# [Task statement]
Each record that follows should be reproduced in full, character for character.

Source data Start Marker

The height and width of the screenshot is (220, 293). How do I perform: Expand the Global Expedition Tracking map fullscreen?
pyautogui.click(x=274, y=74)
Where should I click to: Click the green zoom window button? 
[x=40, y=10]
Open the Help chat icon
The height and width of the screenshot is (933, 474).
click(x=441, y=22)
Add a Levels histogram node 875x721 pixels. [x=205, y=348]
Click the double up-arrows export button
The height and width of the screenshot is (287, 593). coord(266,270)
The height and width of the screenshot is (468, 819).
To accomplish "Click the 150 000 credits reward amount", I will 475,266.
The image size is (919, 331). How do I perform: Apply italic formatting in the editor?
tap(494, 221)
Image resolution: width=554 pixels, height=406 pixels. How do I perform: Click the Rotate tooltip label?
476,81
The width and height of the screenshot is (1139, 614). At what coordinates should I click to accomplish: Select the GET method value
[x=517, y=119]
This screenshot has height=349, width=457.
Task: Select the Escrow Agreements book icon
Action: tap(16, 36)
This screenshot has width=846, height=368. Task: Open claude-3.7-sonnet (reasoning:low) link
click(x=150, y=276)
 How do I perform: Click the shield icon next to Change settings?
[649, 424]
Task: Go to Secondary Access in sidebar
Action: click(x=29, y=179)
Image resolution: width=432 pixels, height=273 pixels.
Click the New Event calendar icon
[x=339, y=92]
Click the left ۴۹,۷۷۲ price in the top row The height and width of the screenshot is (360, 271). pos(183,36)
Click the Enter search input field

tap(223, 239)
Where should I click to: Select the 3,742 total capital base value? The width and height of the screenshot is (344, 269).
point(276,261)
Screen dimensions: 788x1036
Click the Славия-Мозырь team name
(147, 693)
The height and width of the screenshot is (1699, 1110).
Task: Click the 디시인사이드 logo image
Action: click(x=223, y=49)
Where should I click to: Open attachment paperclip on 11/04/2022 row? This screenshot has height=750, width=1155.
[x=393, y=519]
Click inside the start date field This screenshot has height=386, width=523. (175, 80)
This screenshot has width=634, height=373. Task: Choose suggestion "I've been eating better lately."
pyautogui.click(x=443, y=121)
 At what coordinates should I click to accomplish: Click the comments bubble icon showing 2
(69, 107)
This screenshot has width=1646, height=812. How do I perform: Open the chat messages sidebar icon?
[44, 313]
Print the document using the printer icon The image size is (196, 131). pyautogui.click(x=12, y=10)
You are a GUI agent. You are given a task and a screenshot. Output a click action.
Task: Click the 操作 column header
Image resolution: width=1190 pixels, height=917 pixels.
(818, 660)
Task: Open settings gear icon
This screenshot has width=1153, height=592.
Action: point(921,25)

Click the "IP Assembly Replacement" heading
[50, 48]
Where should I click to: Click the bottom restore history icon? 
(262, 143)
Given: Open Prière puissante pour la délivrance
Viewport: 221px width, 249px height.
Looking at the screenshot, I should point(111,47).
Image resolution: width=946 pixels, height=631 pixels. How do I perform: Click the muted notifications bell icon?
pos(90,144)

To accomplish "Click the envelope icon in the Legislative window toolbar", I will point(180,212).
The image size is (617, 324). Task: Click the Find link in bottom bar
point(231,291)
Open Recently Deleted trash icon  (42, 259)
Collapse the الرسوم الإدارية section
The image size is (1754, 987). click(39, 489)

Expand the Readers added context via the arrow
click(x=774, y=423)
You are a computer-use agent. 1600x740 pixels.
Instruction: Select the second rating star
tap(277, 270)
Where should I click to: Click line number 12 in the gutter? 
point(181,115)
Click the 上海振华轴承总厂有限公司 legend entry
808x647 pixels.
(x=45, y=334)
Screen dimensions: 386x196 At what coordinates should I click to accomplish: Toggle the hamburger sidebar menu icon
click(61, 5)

Source data End Marker

# [Task output]
The height and width of the screenshot is (220, 293). How do I perform: Expand the Global Expedition Tracking map fullscreen?
pyautogui.click(x=274, y=74)
Where should I click to: Click the green zoom window button? 
[x=40, y=10]
Open the Help chat icon
The height and width of the screenshot is (933, 474).
click(x=441, y=22)
Add a Levels histogram node 875x721 pixels. [x=205, y=348]
Click the double up-arrows export button
The height and width of the screenshot is (287, 593). coord(266,270)
The height and width of the screenshot is (468, 819).
To accomplish "Click the 150 000 credits reward amount", I will 475,266.
The image size is (919, 331). How do I perform: Apply italic formatting in the editor?
tap(494, 221)
Image resolution: width=554 pixels, height=406 pixels. How do I perform: Click the Rotate tooltip label?
476,81
The width and height of the screenshot is (1139, 614). At what coordinates should I click to accomplish: Select the GET method value
[x=517, y=119]
This screenshot has height=349, width=457.
Task: Select the Escrow Agreements book icon
Action: tap(16, 36)
This screenshot has width=846, height=368. Task: Open claude-3.7-sonnet (reasoning:low) link
click(x=150, y=276)
 How do I perform: Click the shield icon next to Change settings?
[649, 424]
Task: Go to Secondary Access in sidebar
Action: click(x=29, y=179)
Image resolution: width=432 pixels, height=273 pixels.
Click the New Event calendar icon
[x=339, y=92]
Click the left ۴۹,۷۷۲ price in the top row The height and width of the screenshot is (360, 271). pos(183,36)
Click the Enter search input field

tap(223, 239)
Where should I click to: Select the 3,742 total capital base value? The width and height of the screenshot is (344, 269).
point(276,261)
Screen dimensions: 788x1036
Click the Славия-Мозырь team name
(147, 693)
The height and width of the screenshot is (1699, 1110).
Task: Click the 디시인사이드 logo image
Action: click(x=223, y=49)
Where should I click to: Open attachment paperclip on 11/04/2022 row? This screenshot has height=750, width=1155.
[x=393, y=519]
Click inside the start date field This screenshot has height=386, width=523. (175, 80)
This screenshot has width=634, height=373. Task: Choose suggestion "I've been eating better lately."
pyautogui.click(x=443, y=121)
 At what coordinates should I click to accomplish: Click the comments bubble icon showing 2
(69, 107)
This screenshot has width=1646, height=812. How do I perform: Open the chat messages sidebar icon?
[44, 313]
Print the document using the printer icon The image size is (196, 131). pyautogui.click(x=12, y=10)
You are a GUI agent. You are given a task and a screenshot. Output a click action.
Task: Click the 操作 column header
Image resolution: width=1190 pixels, height=917 pixels.
(818, 660)
Task: Open settings gear icon
This screenshot has width=1153, height=592.
Action: point(921,25)

Click the "IP Assembly Replacement" heading
[50, 48]
Where should I click to: Click the bottom restore history icon? 
(262, 143)
Given: Open Prière puissante pour la délivrance
Viewport: 221px width, 249px height.
Looking at the screenshot, I should point(111,47).
Image resolution: width=946 pixels, height=631 pixels. How do I perform: Click the muted notifications bell icon?
pos(90,144)

To accomplish "Click the envelope icon in the Legislative window toolbar", I will point(180,212).
The image size is (617, 324). Task: Click the Find link in bottom bar
point(231,291)
Open Recently Deleted trash icon  (42, 259)
Collapse the الرسوم الإدارية section
The image size is (1754, 987). click(39, 489)

Expand the Readers added context via the arrow
click(x=774, y=423)
You are a computer-use agent. 1600x740 pixels.
Instruction: Select the second rating star
tap(277, 270)
Where should I click to: Click line number 12 in the gutter? 
point(181,115)
Click the 上海振华轴承总厂有限公司 legend entry
808x647 pixels.
(x=45, y=334)
Screen dimensions: 386x196 At what coordinates should I click to accomplish: Toggle the hamburger sidebar menu icon
click(61, 5)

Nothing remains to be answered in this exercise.